The GBP/USD pair quickly pulled back around 50-60 pips during the early American session, although it has still managed to hold on with modest daily gains around the 1.2880-85 zone.

As investors took in the recent events surrounding the Brexit saga, the pair gained traction for the second straight session on Tuesday. Moreover, it rebounded further from seven-week lows. The positive momentum received support from strong intraday selling around the US dollar. It received a further boost following the release of mostly positive UK job details.

The latest optimism about a possible vaccine for the highly contagious disease coronavirus continued to support market optimism. This was evident by bullish trade sentiment around global equity markets. Which undermined the dollar’s relative safe-haven status and continued to support the strong offered tone surrounding the GBP/USD pair.

The British pound received support from macroeconomic data from the UK. The data showed the number of people claiming unemployment-related benefits hit 73,700 rather than 100,000. The unemployment rate for the three months through July rose to 4.1% from 3.9%.

Investors Could Refrain from Making Aggressive Bets Ahead of Central Bank Events

In the US, the Empire State Manufacturing Index rose more than expected to 17 in September compared to 3.7 previously. The disappointing release of US industrial production figures was seen as a critical factor that kept any further gains limited for the USD

Market fears have been growing that Britain may exit the EU at the end of the transition period. Thus, triggering new sales at higher levels. An initial parliamentary vote on the controversial UK bill, which violates the Brexit deal with the EU, removed its first hurdle in the House of Commons on Tuesday.

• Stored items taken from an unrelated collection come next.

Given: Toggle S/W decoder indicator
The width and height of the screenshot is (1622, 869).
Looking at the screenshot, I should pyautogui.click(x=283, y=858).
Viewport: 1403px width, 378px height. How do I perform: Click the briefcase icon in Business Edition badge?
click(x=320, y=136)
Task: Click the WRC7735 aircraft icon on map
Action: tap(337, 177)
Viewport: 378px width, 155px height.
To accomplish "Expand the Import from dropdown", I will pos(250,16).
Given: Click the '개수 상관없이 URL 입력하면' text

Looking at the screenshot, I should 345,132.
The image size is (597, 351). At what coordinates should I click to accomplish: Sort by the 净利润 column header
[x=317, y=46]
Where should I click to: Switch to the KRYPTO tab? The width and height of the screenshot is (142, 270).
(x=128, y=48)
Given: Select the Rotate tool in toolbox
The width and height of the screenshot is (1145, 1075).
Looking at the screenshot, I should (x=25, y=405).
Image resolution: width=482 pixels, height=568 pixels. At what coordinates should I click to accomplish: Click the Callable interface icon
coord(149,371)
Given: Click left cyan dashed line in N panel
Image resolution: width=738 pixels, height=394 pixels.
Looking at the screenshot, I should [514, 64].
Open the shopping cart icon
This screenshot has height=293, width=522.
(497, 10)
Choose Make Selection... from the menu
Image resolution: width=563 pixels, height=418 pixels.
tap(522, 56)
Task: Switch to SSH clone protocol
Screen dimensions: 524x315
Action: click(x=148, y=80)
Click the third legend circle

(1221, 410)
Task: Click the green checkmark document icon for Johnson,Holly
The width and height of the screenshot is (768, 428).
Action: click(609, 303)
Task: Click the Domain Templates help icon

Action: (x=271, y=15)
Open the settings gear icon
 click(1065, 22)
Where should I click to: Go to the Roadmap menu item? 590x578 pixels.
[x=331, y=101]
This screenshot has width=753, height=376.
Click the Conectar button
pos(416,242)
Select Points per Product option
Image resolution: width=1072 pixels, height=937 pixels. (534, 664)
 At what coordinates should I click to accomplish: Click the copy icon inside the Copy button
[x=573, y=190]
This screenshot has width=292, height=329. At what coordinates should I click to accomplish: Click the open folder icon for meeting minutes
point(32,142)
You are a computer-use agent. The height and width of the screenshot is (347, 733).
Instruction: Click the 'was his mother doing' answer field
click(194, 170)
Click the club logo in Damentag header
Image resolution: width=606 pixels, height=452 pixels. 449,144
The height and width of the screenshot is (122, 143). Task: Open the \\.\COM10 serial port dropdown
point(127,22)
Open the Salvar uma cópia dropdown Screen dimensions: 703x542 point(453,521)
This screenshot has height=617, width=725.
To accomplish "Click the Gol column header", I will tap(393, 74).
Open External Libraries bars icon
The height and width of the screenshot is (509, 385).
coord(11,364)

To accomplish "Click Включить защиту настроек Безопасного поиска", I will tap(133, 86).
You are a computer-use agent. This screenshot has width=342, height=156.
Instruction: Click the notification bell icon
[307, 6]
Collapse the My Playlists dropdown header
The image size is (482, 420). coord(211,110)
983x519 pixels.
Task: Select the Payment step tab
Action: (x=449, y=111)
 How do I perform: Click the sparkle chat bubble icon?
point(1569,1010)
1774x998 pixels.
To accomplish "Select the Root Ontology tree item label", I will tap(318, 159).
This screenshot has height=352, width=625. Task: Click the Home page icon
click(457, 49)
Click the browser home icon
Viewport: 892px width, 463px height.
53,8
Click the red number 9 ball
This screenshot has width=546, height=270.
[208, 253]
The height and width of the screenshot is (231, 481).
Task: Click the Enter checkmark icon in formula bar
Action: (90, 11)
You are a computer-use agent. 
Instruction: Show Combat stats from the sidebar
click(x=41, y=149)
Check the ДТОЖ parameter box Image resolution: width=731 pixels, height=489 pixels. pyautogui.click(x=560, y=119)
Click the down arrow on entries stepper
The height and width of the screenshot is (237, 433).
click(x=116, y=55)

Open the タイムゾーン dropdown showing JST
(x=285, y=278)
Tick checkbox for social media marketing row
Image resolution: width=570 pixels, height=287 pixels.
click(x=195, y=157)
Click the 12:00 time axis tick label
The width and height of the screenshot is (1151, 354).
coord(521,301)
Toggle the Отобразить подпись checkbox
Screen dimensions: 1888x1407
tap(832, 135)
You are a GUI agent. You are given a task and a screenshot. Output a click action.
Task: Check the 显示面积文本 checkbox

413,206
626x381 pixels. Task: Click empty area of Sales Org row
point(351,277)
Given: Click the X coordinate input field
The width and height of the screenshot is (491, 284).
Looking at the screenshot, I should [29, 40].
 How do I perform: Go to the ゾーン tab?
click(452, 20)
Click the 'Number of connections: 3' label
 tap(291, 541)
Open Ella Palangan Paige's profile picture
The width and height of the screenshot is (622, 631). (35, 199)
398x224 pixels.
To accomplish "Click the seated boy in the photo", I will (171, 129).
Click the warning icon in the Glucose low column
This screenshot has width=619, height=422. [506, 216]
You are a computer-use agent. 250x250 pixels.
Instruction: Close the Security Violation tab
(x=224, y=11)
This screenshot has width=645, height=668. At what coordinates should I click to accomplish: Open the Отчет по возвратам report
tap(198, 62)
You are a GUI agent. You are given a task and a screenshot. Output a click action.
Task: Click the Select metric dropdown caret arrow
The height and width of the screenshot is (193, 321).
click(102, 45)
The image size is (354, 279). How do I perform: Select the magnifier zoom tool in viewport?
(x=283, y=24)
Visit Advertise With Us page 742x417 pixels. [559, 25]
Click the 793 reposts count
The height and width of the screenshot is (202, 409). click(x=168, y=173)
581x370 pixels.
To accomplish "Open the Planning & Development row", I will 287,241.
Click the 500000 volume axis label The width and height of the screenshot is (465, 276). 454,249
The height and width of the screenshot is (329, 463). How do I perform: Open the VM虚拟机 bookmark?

The EU has already warned that passing the legislation would lead to the collapse of the negotiations. This increases the possibility of a no-deal Brexit. As a result, it requires some caution before confirming that the recent sharp pullback from near the key psychological 1.3500 level has now ended.

Investors could also refrain from making aggressive bets ahead of key central bank events this week. The FOMC will declare its monetary policy decision on Wednesday. This will be followed by the Bank of England’s policy update on Thursday. That should help traders determine the next directional move for GBP/USD.